### Stored rows
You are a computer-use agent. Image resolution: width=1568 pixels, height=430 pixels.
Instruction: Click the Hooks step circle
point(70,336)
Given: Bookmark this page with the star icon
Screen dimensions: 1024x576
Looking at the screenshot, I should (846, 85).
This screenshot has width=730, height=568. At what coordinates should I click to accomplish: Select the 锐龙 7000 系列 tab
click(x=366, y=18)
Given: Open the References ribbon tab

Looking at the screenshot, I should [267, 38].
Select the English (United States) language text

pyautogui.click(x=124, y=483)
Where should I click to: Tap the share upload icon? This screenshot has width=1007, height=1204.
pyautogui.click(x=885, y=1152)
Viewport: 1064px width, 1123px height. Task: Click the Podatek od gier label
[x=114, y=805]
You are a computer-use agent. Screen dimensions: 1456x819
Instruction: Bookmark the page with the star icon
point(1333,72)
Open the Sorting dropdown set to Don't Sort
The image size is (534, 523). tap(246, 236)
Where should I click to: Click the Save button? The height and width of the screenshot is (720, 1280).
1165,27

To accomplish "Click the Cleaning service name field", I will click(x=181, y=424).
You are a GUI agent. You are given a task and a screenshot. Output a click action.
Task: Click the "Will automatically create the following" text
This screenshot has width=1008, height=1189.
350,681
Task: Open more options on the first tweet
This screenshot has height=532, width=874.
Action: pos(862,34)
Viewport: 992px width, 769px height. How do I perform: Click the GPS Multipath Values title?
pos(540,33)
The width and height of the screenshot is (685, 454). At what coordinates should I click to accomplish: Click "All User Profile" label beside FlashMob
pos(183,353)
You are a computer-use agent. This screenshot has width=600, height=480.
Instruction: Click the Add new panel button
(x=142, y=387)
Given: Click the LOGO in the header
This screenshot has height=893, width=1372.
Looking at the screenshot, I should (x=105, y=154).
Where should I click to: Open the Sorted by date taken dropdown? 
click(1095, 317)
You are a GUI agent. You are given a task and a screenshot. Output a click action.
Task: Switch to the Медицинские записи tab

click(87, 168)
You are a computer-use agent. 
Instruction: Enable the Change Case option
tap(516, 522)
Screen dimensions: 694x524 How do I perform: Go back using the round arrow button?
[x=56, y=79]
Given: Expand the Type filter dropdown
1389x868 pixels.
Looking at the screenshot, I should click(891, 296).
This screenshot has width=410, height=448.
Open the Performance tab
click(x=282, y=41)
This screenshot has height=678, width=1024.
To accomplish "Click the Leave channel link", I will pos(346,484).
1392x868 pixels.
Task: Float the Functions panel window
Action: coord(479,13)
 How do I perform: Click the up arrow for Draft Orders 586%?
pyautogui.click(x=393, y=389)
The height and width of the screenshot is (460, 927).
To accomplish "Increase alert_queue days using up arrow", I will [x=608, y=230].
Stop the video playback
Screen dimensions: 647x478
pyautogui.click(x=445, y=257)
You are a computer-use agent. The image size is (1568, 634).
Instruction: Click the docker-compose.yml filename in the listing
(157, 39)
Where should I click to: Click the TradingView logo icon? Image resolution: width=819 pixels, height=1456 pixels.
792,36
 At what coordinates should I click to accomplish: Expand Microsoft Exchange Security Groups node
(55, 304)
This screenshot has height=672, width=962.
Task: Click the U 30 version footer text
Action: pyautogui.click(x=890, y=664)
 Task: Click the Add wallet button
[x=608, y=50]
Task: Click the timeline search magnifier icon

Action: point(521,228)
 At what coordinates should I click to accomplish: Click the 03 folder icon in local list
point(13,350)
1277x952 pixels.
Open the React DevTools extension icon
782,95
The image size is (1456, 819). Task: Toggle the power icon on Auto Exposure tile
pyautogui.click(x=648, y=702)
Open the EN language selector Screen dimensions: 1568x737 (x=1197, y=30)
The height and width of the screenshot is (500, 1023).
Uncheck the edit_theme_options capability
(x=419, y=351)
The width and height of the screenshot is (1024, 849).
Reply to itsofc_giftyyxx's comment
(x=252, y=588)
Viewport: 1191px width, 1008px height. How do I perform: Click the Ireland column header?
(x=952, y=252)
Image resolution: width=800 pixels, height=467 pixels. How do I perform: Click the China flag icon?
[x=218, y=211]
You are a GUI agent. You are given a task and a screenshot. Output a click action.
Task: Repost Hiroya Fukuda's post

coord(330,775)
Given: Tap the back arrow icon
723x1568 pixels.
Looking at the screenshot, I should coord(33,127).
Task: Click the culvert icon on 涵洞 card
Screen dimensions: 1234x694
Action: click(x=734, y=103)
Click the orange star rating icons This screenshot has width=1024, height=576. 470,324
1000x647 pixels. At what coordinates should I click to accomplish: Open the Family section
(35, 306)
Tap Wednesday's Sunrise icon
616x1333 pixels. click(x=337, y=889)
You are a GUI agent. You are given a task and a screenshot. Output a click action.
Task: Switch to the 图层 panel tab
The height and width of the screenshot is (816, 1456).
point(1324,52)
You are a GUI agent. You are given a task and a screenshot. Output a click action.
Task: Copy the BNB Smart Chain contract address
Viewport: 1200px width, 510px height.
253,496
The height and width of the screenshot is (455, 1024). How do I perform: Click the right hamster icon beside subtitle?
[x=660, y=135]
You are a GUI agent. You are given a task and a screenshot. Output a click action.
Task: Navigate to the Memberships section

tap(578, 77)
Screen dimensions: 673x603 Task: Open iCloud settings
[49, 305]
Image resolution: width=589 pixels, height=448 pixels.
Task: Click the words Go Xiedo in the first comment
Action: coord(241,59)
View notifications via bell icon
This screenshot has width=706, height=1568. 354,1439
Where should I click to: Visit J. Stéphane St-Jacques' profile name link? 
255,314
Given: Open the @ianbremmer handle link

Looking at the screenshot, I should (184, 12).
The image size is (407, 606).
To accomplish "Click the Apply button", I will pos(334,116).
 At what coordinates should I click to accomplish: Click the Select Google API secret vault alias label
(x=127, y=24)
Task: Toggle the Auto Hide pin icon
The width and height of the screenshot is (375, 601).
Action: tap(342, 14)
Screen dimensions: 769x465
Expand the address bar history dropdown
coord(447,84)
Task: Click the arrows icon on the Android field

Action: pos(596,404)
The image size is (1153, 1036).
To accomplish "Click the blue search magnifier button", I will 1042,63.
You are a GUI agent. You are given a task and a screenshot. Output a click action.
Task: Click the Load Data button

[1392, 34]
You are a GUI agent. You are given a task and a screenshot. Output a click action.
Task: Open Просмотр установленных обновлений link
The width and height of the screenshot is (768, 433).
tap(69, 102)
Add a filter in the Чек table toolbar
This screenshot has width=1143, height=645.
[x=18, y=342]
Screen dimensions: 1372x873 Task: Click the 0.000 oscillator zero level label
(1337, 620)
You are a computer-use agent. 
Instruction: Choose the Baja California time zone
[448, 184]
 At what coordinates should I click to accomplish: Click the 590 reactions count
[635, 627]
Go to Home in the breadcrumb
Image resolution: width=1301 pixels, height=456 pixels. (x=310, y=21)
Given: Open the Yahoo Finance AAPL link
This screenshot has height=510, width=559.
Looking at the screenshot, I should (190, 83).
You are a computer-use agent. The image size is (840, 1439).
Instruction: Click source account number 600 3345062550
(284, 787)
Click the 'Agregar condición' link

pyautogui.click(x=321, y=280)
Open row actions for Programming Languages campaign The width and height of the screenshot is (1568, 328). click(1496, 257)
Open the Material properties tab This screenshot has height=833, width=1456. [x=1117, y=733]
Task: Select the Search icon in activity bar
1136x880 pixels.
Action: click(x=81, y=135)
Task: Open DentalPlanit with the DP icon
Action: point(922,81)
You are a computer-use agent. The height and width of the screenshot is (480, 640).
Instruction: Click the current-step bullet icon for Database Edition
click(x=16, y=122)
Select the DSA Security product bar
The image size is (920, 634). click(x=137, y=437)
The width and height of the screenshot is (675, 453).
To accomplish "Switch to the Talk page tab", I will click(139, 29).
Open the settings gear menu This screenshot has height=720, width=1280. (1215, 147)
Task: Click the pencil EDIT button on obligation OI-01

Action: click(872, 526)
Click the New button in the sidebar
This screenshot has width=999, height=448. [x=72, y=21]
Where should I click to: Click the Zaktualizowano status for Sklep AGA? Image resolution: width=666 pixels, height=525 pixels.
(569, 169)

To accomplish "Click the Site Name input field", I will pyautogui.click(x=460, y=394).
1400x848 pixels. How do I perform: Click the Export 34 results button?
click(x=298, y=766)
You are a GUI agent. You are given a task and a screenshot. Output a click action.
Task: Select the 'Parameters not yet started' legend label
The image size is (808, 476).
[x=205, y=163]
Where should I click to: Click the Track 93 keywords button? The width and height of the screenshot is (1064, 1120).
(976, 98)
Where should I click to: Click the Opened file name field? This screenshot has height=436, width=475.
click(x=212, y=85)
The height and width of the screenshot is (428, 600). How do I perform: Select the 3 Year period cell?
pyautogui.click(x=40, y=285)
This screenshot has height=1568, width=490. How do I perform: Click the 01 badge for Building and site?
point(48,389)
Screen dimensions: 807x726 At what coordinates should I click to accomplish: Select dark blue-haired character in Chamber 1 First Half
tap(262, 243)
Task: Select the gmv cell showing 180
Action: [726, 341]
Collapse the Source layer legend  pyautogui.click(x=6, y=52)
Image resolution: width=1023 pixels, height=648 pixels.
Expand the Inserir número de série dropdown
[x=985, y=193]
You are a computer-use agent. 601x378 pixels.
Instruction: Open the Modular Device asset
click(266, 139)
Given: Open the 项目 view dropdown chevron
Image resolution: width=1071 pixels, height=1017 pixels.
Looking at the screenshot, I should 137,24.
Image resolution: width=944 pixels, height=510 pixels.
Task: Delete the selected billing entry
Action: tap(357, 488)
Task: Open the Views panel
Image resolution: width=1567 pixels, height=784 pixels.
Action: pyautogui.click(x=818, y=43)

### What is needed
Please render the rows as a numbered list, starting at the beginning of the rows and ending at the line containing "pyautogui.click(x=885, y=1152)". Leave out any blank lines.

### Full solution
1. You are a computer-use agent. Image resolution: width=1568 pixels, height=430 pixels.
2. Instruction: Click the Hooks step circle
3. point(70,336)
4. Given: Bookmark this page with the star icon
5. Screen dimensions: 1024x576
6. Looking at the screenshot, I should (846, 85).
7. This screenshot has width=730, height=568. At what coordinates should I click to accomplish: Select the 锐龙 7000 系列 tab
8. click(x=366, y=18)
9. Given: Open the References ribbon tab
10. Looking at the screenshot, I should [267, 38].
11. Select the English (United States) language text
12. pyautogui.click(x=124, y=483)
13. Where should I click to: Tap the share upload icon? This screenshot has width=1007, height=1204.
14. pyautogui.click(x=885, y=1152)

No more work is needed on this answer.